• Information shown
::::

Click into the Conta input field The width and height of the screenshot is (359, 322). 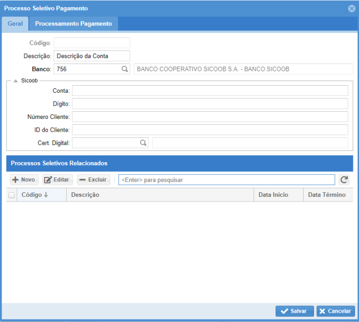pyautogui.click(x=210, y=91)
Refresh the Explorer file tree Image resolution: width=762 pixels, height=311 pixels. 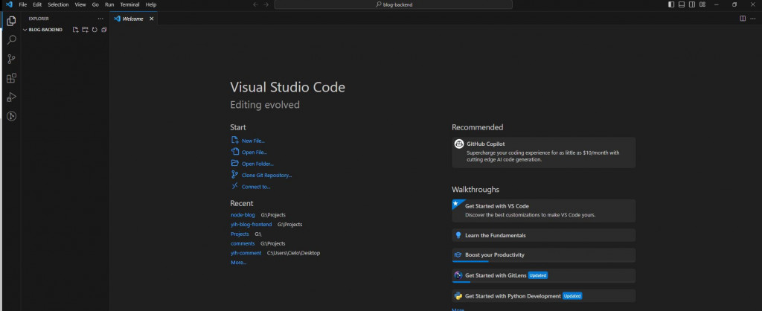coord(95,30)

::::

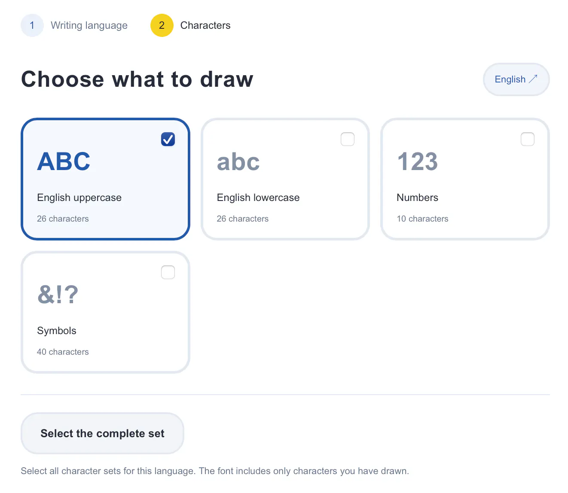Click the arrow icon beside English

::::

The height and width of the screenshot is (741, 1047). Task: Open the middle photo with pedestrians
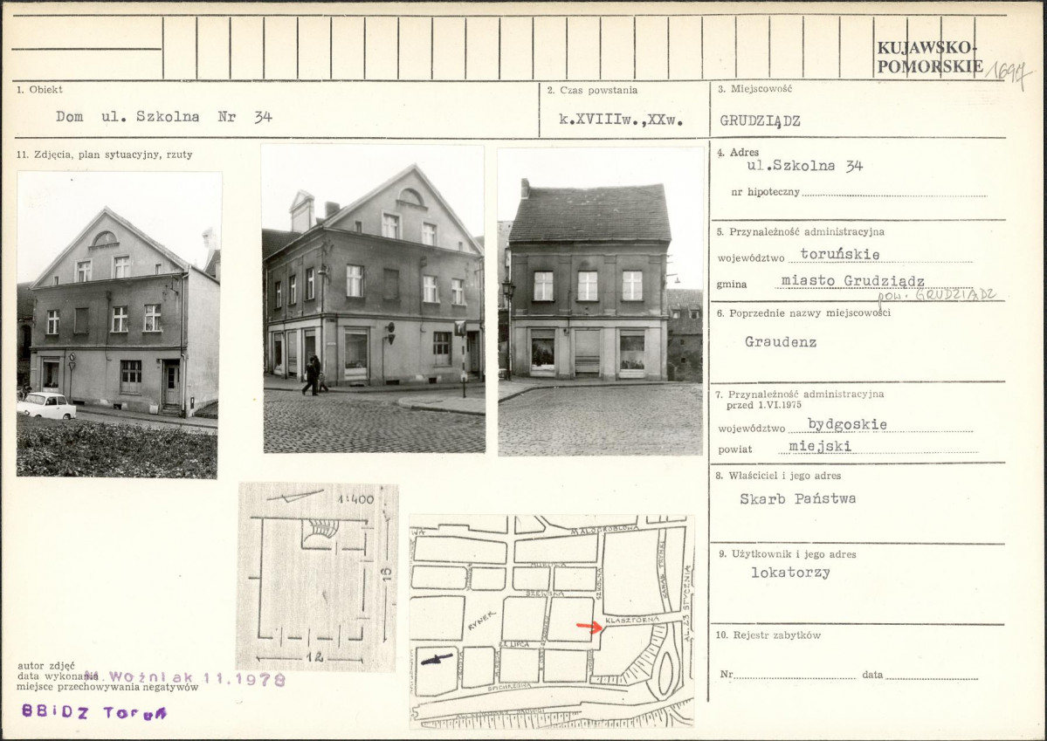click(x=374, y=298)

::::

• Problem statement
Please put the stretch of items from the line containing "The height and" through the line containing "click(x=374, y=298)" into a Markdown table with the columns Row and Line, leaving out blank lines and the pictures.

• Result
| Row | Line |
|---|---|
| 1 | The height and width of the screenshot is (741, 1047). Task: Open the middle photo with pedestrians |
| 2 | click(x=374, y=298) |